Required tasks:
a - Transcribe everything in the Delta Police Department text from "The Delta Police Department (DPD)" down to "budget of $54,564,000.".
b - Render this sentence from the Delta Police Department text in Spanish: "As of 2024, the Delta Police Department has an authorized strength of 205 sworn members and 85 civilian support staff, and an operating budget of $54,564,000."

Selected text:
Jurisdictional structure
- Operations jurisdiction: Delta, British Columbia, Canada
- Governing body: Delta Police Board
- Constituting instrument: BC Police Act;
- General nature: Local civilian police;

Operational structure
- Headquarters: 4455 Clarence Taylor Crescent
- Police Constables: 194
- Civilians: 72
- Elected officers responsible: The Honourable Nina Krieger, Minister of Public Safety and Solicitor General of British Columbia; Ian Tait, Chair of the Delta Police Board;
- Agency executive: Harj Sidhu, chief constable;

Facilities
- Stations: 2 4455 Clarence Taylor Crescent ; 11375 84 Avenue;

Website
- http://deltapolice.ca/

= Delta Police Department =

The Delta Police Department (DPD) is the police force for the City of Delta, British Columbia, a suburban community in Metro Vancouver with a population of 112,365. As of 2024, the Delta Police Department has an authorized strength of 205 sworn members and 85 civilian support staff, and an operating budget of $54,564,000.

Provided data:
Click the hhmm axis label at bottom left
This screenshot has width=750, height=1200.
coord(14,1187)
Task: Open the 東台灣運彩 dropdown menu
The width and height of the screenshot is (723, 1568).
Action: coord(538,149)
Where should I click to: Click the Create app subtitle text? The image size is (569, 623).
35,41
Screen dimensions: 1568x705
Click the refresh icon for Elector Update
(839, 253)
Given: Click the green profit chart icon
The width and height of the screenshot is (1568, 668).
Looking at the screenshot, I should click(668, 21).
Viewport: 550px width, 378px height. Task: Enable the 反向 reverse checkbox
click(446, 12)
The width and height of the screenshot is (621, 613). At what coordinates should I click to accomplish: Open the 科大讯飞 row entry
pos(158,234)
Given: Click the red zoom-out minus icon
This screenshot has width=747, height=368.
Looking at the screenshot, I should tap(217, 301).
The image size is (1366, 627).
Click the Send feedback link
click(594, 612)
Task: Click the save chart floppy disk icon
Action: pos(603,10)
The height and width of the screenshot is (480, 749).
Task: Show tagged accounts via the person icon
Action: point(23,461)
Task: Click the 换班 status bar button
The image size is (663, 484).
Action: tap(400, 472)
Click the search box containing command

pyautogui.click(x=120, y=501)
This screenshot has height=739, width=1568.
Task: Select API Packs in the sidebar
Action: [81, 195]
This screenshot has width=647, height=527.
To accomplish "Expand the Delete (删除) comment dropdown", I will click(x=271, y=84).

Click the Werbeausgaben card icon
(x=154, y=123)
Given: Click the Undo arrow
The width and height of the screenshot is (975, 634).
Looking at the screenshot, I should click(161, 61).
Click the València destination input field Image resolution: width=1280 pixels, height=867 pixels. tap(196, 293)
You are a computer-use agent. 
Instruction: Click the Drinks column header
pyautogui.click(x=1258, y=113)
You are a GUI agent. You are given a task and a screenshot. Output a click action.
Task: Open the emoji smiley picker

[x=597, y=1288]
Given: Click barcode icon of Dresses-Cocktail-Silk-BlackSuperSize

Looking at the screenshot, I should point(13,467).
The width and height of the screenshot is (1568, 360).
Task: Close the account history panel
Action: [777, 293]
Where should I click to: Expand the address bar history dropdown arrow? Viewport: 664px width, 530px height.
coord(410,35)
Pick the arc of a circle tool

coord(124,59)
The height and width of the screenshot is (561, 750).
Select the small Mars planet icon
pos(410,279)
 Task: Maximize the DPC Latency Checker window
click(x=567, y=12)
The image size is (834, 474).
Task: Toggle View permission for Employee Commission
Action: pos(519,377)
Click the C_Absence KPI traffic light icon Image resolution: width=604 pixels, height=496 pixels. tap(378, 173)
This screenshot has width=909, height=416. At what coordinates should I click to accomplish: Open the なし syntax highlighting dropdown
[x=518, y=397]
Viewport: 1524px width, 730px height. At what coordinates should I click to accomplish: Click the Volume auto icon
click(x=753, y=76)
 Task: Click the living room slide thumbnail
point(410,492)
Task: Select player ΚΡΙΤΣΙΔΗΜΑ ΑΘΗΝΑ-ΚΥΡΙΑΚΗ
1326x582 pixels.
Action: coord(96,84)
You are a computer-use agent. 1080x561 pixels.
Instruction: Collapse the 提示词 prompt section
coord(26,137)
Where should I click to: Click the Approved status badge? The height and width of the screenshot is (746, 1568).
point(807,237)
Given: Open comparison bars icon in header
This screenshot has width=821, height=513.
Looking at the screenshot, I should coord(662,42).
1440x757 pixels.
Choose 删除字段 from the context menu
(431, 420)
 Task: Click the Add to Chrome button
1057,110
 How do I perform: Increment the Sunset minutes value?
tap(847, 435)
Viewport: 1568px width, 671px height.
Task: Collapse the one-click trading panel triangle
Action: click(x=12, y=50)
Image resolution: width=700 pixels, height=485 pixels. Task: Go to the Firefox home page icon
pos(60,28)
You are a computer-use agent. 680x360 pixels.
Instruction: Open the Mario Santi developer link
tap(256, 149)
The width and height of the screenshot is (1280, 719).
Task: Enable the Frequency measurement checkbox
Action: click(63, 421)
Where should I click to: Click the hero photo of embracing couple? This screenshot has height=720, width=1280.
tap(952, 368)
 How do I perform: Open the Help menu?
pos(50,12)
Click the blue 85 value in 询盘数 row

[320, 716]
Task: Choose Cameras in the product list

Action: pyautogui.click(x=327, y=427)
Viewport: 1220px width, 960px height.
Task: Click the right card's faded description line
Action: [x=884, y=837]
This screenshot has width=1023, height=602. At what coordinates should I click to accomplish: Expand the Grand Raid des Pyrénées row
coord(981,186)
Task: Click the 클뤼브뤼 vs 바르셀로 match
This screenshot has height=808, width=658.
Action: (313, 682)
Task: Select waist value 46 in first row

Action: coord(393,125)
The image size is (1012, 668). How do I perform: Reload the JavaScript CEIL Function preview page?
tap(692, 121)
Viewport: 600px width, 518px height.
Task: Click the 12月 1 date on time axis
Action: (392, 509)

Results for the exercise:
a -
The Delta Police Department (DPD) is the police force for the City of Delta, British Columbia, a suburban community in Metro Vancouver with a population of 112,365. As of 2024, the Delta Police Department has an authorized strength of 205 sworn members and 85 civilian support staff, and an operating budget of $54,564,000.

b - En 2024, el Departamento de Policía de Delta cuenta con una dotación autorizada de 205 miembros juramentados y 85 empleados civiles de apoyo, y un presupuesto operativo de 54.564.000 dólares.